* [Exercise prompt]: Switch every "scrollbar" to "scroll bar" in the data below, and reproduce the rest without any change.

═══ Given data

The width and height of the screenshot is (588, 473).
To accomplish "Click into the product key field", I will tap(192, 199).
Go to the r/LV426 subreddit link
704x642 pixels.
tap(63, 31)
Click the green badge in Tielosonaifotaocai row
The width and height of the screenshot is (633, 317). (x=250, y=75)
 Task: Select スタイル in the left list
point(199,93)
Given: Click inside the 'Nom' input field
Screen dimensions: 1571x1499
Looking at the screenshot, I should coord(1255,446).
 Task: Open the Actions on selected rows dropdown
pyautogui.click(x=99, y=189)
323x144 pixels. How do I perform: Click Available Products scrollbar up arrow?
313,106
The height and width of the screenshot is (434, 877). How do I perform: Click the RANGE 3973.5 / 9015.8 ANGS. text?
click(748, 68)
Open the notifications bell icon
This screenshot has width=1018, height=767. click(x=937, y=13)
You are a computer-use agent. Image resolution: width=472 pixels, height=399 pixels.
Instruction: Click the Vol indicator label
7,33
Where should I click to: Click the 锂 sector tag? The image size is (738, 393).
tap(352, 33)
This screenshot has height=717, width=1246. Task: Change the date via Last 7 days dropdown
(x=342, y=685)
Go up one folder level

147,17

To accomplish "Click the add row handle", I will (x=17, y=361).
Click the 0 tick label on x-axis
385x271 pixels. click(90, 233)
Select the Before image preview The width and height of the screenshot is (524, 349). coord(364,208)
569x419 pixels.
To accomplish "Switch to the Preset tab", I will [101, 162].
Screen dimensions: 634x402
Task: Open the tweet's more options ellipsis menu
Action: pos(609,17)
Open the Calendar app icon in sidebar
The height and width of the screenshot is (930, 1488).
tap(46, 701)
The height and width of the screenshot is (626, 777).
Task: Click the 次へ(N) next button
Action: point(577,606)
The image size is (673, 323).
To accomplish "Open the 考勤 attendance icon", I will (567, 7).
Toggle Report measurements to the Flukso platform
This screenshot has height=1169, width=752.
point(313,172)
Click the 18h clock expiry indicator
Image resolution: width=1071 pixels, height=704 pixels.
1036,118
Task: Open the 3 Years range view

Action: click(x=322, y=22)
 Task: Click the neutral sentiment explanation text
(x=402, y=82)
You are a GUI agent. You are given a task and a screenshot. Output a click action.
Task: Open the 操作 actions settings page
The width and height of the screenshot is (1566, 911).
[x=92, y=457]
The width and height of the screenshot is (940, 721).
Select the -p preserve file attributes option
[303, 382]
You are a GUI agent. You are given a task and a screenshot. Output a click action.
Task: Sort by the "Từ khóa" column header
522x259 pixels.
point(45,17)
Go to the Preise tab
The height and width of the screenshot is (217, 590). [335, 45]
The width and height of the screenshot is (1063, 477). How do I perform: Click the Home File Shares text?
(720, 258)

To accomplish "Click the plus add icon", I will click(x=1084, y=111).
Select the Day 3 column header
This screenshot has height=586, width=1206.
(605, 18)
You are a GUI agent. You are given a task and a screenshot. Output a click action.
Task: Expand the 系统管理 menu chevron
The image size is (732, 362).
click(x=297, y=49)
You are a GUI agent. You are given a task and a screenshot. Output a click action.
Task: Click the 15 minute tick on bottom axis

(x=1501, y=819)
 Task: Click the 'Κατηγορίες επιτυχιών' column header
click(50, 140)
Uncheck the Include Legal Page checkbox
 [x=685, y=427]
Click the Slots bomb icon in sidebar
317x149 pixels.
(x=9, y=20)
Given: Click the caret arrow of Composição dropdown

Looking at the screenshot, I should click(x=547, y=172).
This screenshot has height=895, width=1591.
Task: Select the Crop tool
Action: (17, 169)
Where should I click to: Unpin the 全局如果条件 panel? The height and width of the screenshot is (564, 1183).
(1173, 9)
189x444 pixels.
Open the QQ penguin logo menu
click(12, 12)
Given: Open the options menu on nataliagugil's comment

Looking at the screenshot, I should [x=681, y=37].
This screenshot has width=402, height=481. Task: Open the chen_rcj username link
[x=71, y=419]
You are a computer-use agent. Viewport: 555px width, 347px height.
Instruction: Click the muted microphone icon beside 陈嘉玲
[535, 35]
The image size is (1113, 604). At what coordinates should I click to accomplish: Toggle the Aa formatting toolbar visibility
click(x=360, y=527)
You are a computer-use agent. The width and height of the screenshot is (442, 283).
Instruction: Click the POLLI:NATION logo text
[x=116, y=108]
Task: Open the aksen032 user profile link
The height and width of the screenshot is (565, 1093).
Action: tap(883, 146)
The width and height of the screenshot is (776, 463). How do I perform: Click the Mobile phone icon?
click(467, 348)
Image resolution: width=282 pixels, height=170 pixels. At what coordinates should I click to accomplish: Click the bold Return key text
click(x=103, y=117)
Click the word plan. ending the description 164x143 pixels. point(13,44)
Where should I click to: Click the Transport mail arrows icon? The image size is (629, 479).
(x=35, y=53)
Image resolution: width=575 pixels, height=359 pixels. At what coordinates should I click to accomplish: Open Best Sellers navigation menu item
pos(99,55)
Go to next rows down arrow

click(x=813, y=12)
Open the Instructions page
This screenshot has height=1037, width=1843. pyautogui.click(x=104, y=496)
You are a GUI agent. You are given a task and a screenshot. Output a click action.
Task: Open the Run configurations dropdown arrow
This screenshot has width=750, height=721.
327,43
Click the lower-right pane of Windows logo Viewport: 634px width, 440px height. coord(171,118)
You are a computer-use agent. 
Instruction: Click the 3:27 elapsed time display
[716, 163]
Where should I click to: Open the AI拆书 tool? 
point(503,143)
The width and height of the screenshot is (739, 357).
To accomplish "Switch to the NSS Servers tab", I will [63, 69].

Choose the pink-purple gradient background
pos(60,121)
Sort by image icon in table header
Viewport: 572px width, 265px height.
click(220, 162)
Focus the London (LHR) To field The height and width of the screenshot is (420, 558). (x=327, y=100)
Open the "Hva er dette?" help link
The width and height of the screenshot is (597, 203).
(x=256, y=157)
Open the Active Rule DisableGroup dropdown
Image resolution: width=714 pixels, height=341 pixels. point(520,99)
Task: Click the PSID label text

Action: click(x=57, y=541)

══════

* [Response to this task]:
The width and height of the screenshot is (588, 473).
To accomplish "Click into the product key field", I will tap(192, 199).
Go to the r/LV426 subreddit link
704x642 pixels.
tap(63, 31)
Click the green badge in Tielosonaifotaocai row
The width and height of the screenshot is (633, 317). (x=250, y=75)
 Task: Select スタイル in the left list
point(199,93)
Given: Click inside the 'Nom' input field
Screen dimensions: 1571x1499
Looking at the screenshot, I should coord(1255,446).
 Task: Open the Actions on selected rows dropdown
pyautogui.click(x=99, y=189)
323x144 pixels. How do I perform: Click Available Products scroll bar up arrow?
313,106
The height and width of the screenshot is (434, 877). How do I perform: Click the RANGE 3973.5 / 9015.8 ANGS. text?
click(748, 68)
Open the notifications bell icon
This screenshot has width=1018, height=767. click(x=937, y=13)
You are a computer-use agent. Image resolution: width=472 pixels, height=399 pixels.
Instruction: Click the Vol indicator label
7,33
Where should I click to: Click the 锂 sector tag? The image size is (738, 393).
tap(352, 33)
This screenshot has height=717, width=1246. Task: Change the date via Last 7 days dropdown
(x=342, y=685)
Go up one folder level

147,17

To accomplish "Click the add row handle", I will (x=17, y=361).
Click the 0 tick label on x-axis
385x271 pixels. click(90, 233)
Select the Before image preview The width and height of the screenshot is (524, 349). coord(364,208)
569x419 pixels.
To accomplish "Switch to the Preset tab", I will [101, 162].
Screen dimensions: 634x402
Task: Open the tweet's more options ellipsis menu
Action: pos(609,17)
Open the Calendar app icon in sidebar
The height and width of the screenshot is (930, 1488).
tap(46, 701)
The height and width of the screenshot is (626, 777).
Task: Click the 次へ(N) next button
Action: point(577,606)
The image size is (673, 323).
To accomplish "Open the 考勤 attendance icon", I will (567, 7).
Toggle Report measurements to the Flukso platform
This screenshot has height=1169, width=752.
point(313,172)
Click the 18h clock expiry indicator
Image resolution: width=1071 pixels, height=704 pixels.
1036,118
Task: Open the 3 Years range view

Action: click(x=322, y=22)
 Task: Click the neutral sentiment explanation text
(x=402, y=82)
You are a GUI agent. You are given a task and a screenshot. Output a click action.
Task: Open the 操作 actions settings page
The width and height of the screenshot is (1566, 911).
[x=92, y=457]
The width and height of the screenshot is (940, 721).
Select the -p preserve file attributes option
[303, 382]
You are a GUI agent. You are given a task and a screenshot. Output a click action.
Task: Sort by the "Từ khóa" column header
522x259 pixels.
point(45,17)
Go to the Preise tab
The height and width of the screenshot is (217, 590). [335, 45]
The width and height of the screenshot is (1063, 477). How do I perform: Click the Home File Shares text?
(720, 258)

To accomplish "Click the plus add icon", I will click(x=1084, y=111).
Select the Day 3 column header
This screenshot has height=586, width=1206.
(605, 18)
You are a GUI agent. You are given a task and a screenshot. Output a click action.
Task: Expand the 系统管理 menu chevron
The image size is (732, 362).
click(x=297, y=49)
You are a GUI agent. You are given a task and a screenshot. Output a click action.
Task: Click the 15 minute tick on bottom axis

(x=1501, y=819)
 Task: Click the 'Κατηγορίες επιτυχιών' column header
click(50, 140)
Uncheck the Include Legal Page checkbox
 [x=685, y=427]
Click the Slots bomb icon in sidebar
317x149 pixels.
(x=9, y=20)
Given: Click the caret arrow of Composição dropdown

Looking at the screenshot, I should click(x=547, y=172).
This screenshot has height=895, width=1591.
Task: Select the Crop tool
Action: (17, 169)
Where should I click to: Unpin the 全局如果条件 panel? The height and width of the screenshot is (564, 1183).
(1173, 9)
189x444 pixels.
Open the QQ penguin logo menu
click(12, 12)
Given: Open the options menu on nataliagugil's comment

Looking at the screenshot, I should [x=681, y=37].
This screenshot has width=402, height=481. Task: Open the chen_rcj username link
[x=71, y=419]
You are a computer-use agent. Viewport: 555px width, 347px height.
Instruction: Click the muted microphone icon beside 陈嘉玲
[535, 35]
The image size is (1113, 604). At what coordinates should I click to accomplish: Toggle the Aa formatting toolbar visibility
click(x=360, y=527)
You are a computer-use agent. The width and height of the screenshot is (442, 283).
Instruction: Click the POLLI:NATION logo text
[x=116, y=108]
Task: Open the aksen032 user profile link
The height and width of the screenshot is (565, 1093).
Action: tap(883, 146)
The width and height of the screenshot is (776, 463). How do I perform: Click the Mobile phone icon?
click(467, 348)
Image resolution: width=282 pixels, height=170 pixels. At what coordinates should I click to accomplish: Click the bold Return key text
click(x=103, y=117)
Click the word plan. ending the description 164x143 pixels. point(13,44)
Where should I click to: Click the Transport mail arrows icon? The image size is (629, 479).
(x=35, y=53)
Image resolution: width=575 pixels, height=359 pixels. At what coordinates should I click to accomplish: Open Best Sellers navigation menu item
pos(99,55)
Go to next rows down arrow

click(x=813, y=12)
Open the Instructions page
This screenshot has height=1037, width=1843. pyautogui.click(x=104, y=496)
You are a GUI agent. You are given a task and a screenshot. Output a click action.
Task: Open the Run configurations dropdown arrow
This screenshot has width=750, height=721.
327,43
Click the lower-right pane of Windows logo Viewport: 634px width, 440px height. coord(171,118)
You are a computer-use agent. 
Instruction: Click the 3:27 elapsed time display
[716, 163]
Where should I click to: Open the AI拆书 tool? 
point(503,143)
The width and height of the screenshot is (739, 357).
To accomplish "Switch to the NSS Servers tab", I will [63, 69].

Choose the pink-purple gradient background
pos(60,121)
Sort by image icon in table header
Viewport: 572px width, 265px height.
click(220, 162)
Focus the London (LHR) To field The height and width of the screenshot is (420, 558). (x=327, y=100)
Open the "Hva er dette?" help link
The width and height of the screenshot is (597, 203).
(x=256, y=157)
Open the Active Rule DisableGroup dropdown
Image resolution: width=714 pixels, height=341 pixels. point(520,99)
Task: Click the PSID label text

Action: click(x=57, y=541)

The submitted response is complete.